As with any other potential marker for survival or progression, recommendations about patient care cannot be made without repeated cross-validation studies of the prognostic value of symptom-report models in other cohorts of patients with advanced NSCLC being treated in medical oncology clinics. Cross validation in a much larger multi-institutional study would greatly enhance any recommendations about the use of symptom reports as predictors of outcome. Nonetheless, the results obtained from this relatively small patient sample were statistically significant, with at least 90% power to detect a hazard ratio of 2.5 or higher for baseline moderate to severe symptoms at an alpha level of .05. This level of power strongly supports the effect and clinical relevance of the results and thus the use of symptom reports in predicting outcomes in advanced NSCLC.

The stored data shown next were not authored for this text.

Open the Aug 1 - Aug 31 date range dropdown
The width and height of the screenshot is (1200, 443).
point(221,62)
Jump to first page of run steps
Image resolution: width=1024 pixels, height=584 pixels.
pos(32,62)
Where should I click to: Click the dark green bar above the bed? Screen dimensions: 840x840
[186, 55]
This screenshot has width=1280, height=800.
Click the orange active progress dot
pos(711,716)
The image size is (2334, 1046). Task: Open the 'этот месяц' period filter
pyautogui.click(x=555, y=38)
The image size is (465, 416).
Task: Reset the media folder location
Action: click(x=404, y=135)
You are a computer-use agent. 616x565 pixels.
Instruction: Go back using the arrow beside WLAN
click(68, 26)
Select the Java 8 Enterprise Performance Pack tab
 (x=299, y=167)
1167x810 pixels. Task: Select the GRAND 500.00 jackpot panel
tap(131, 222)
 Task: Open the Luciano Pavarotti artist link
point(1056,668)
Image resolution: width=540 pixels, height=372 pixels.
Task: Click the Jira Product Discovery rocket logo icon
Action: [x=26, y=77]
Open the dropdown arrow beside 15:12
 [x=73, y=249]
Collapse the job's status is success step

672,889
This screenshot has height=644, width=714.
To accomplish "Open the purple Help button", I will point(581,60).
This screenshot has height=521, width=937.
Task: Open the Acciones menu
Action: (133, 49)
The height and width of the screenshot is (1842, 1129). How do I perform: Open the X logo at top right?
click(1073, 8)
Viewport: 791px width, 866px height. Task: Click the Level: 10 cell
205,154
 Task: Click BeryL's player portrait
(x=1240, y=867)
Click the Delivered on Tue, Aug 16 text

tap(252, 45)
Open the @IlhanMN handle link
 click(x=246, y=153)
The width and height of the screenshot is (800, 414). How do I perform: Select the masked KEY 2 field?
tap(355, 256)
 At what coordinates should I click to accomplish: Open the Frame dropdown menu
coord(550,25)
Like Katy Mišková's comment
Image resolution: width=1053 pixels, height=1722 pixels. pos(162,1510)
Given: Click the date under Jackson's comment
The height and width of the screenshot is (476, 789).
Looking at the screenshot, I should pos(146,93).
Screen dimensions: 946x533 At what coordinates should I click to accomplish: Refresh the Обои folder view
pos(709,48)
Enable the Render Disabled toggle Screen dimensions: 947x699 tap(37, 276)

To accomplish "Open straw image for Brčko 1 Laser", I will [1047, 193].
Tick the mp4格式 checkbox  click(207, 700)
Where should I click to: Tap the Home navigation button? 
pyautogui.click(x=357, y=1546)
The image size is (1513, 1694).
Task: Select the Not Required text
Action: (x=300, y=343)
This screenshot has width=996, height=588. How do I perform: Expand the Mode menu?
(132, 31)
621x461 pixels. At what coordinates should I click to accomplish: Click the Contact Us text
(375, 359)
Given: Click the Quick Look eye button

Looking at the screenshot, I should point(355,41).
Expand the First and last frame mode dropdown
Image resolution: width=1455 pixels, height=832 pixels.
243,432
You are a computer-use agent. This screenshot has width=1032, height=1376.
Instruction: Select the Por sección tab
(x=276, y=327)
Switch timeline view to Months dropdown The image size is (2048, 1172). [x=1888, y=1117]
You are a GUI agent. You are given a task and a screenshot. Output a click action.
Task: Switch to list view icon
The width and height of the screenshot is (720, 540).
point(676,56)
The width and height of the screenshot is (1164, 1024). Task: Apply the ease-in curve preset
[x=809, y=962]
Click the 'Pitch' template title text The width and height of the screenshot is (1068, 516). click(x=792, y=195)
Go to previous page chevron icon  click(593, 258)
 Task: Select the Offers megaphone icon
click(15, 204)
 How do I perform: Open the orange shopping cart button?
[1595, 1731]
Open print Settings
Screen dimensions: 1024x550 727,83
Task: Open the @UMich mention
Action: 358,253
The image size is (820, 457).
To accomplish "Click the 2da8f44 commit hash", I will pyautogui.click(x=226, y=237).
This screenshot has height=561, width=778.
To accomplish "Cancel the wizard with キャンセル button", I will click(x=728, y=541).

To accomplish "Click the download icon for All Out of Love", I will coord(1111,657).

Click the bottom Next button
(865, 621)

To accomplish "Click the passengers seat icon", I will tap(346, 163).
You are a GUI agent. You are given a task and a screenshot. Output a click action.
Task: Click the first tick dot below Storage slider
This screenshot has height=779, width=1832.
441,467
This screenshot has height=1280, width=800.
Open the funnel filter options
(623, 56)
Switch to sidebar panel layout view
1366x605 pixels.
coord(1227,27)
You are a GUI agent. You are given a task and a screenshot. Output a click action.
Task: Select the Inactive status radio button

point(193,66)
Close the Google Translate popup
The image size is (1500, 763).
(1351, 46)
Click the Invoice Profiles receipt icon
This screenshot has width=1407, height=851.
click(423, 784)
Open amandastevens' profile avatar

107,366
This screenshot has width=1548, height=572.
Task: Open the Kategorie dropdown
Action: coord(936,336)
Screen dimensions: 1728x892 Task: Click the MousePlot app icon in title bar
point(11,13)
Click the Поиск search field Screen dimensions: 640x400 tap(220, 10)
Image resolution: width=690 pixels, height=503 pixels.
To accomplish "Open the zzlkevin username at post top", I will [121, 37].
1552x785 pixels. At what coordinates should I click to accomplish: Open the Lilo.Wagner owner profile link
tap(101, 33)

The stability of symptom report based on a single baseline time point needs to be established. Even so, the potential predictive power of symptom report in individual patients, as found in this study, is noteworthy and can easily be examined in other databases via the methods we report here. The increasing use of symptom measures at baseline and longitudinally in observational studies and clinical trails could provide data to further evaluate the observations reported here. Symptom assessment by MDASI takes less than five minutes, and MDASI symptom data can be obtained remotely via electronic (computer or telephone-computer systems) that cause little patient burden. The use of symptom report as a predictor is also supported by the evident clinical and biologic significance of increasing symptom severity as a marker of disease severity.
In conclusion, this study highlights the importance of validated symptom-burden assessment tools, such as the MDASI, in gaining patient-report information that, beyond facilitating better symptom control in oncology care, is useful for predicting overall survival in patients with advanced cancer. Such symptom-based prognostic information, taken together with physician-rated PS, may help clinicians gain a sense of the expected near-term survival for individual patients with advanced NSCLC who qualify for chemotherapy.